Quando sono usciti dal locale con quel vecchio televisore sottobraccio, un’inutile scatola 14” col tubo catodico, sono stati fortunati che fosse notte fonda. Altrimenti tutto il quartiere sarebbe uscito a pigliarli per il culo: in quel buco dalle pareti giallo-abbaglianti c’era una sola cosa che valeva la pena rubare, ed erano le mani di Sasà.
Per un curioso cortocircuito letteral-geografico, la migliore pizza napoletana di Torino te la mangiavi a Barriera di Milano: Sasà te la tirava pure dietro, tre euri e cinquanta ‘na margherita con lattina di Grafen Walder, alla faccia della crisi – che allora al massimo poteva essere di nervi.
Sasà si gestiva quel buco senza nome in assoluta autarchia: “Sà, e pigliatelo ‘sto marchio VeraPizzaNapoletana, che fai la pizza da buttarsi per terra!”, gli dicevamo ogni volta. E lui niente, “è ‘na truffa”, ci diceva sempre, “paghi e ti danno ‘stu bollino che vale niente”. Avessimo avuto due soldi, noi ragazzotti che ci stavamo buttando – letteralmente: a corpo morto e taccuino triste – nel mondo lavorativo post-università, beh, ci saremmo entrati in società senza girarci dall’altra parte. Gli avremmo affittato il miglior negozio disponibile su Via Po. Ci saremmo giocati la Play di Marco con tutto PES4 e i gironi degli Europei e noi Gilardino fanculo che ce lo portiamo, tutto ci saremmo giocati che Sasà avrebbe vinto la coppa dei pizzaioli, altro che quel nippo che sbanca ogni anno. Sasà che gli avevano lanciato i denti in bocca col superattak, ma non aveva gli occhi per piangere, figurati per un dentista. E noi, un friulano e un napoletano verace, avessimo potuto gli avremmo pagato pure quello.

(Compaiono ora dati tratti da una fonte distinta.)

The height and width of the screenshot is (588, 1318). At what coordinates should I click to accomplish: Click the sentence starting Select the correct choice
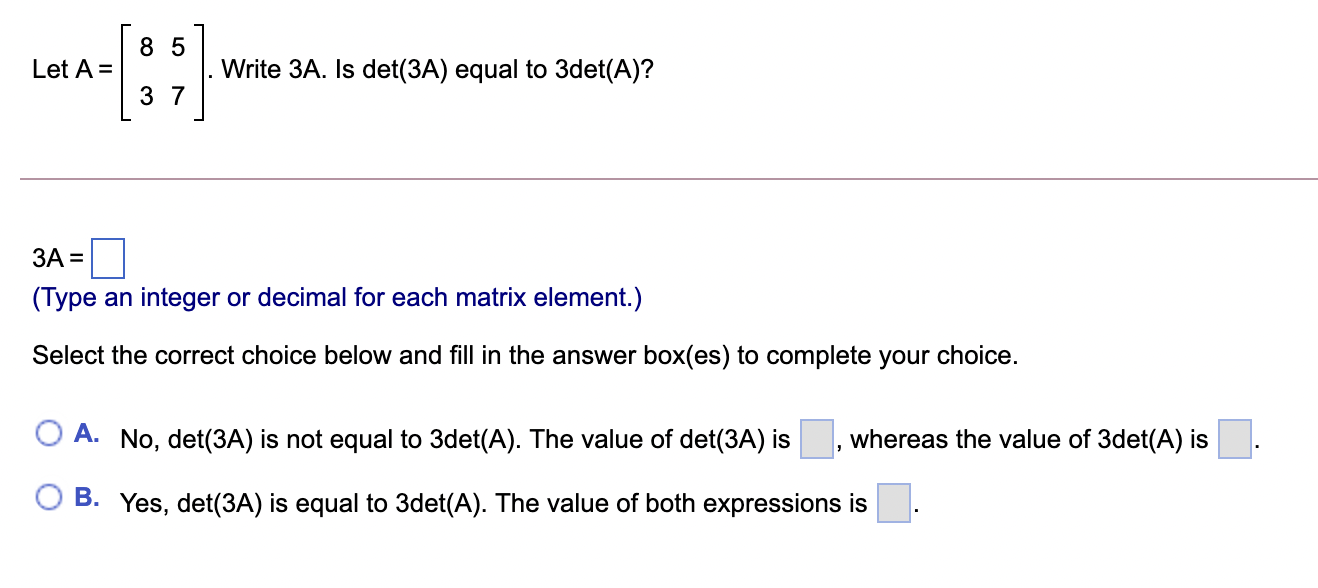[523, 355]
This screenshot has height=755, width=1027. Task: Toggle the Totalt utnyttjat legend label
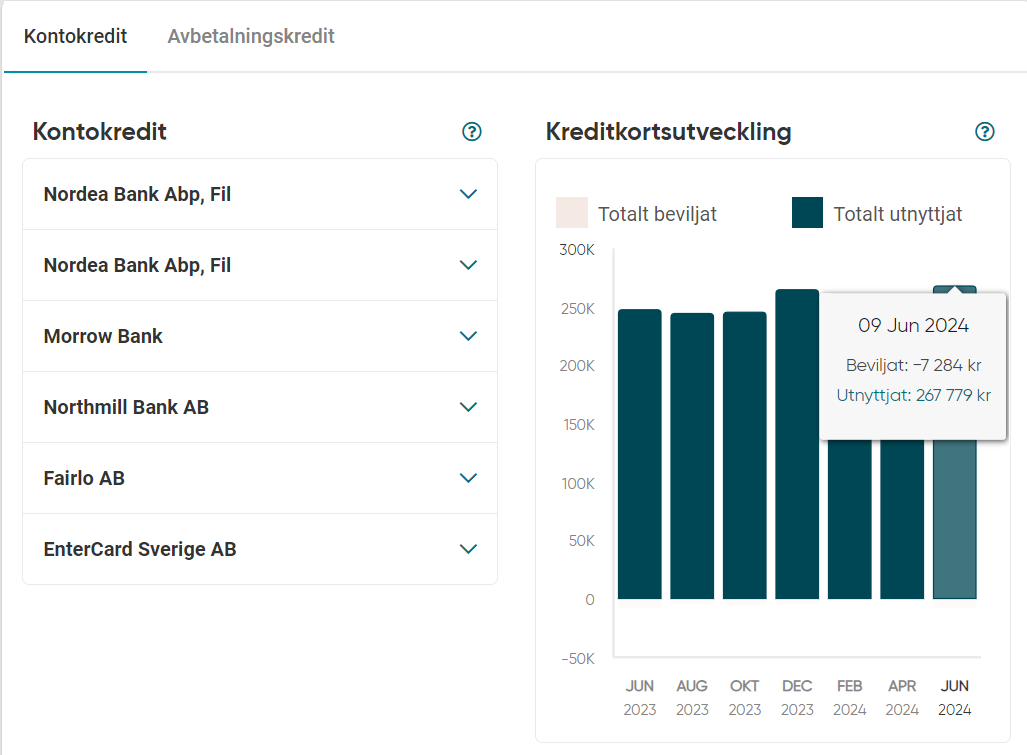point(897,214)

Insomma, ‘sti quattro stronzi gli han rubato il televisore. Beh, ma con le pizze che fa figurati chi se l’incula il televisore. Tre e cinquanta margherita e Grafen Walder e se te la sciali cinque e settanta salsiccia e friarielli che Barriera di Milano è la nuova Mergellina.
E invece, passa tre mesi e Sasà ci chiude. E ci lascia lì, che la Grafen Walder non la beviamo più. E pure Gilardino fa discretamente cagare.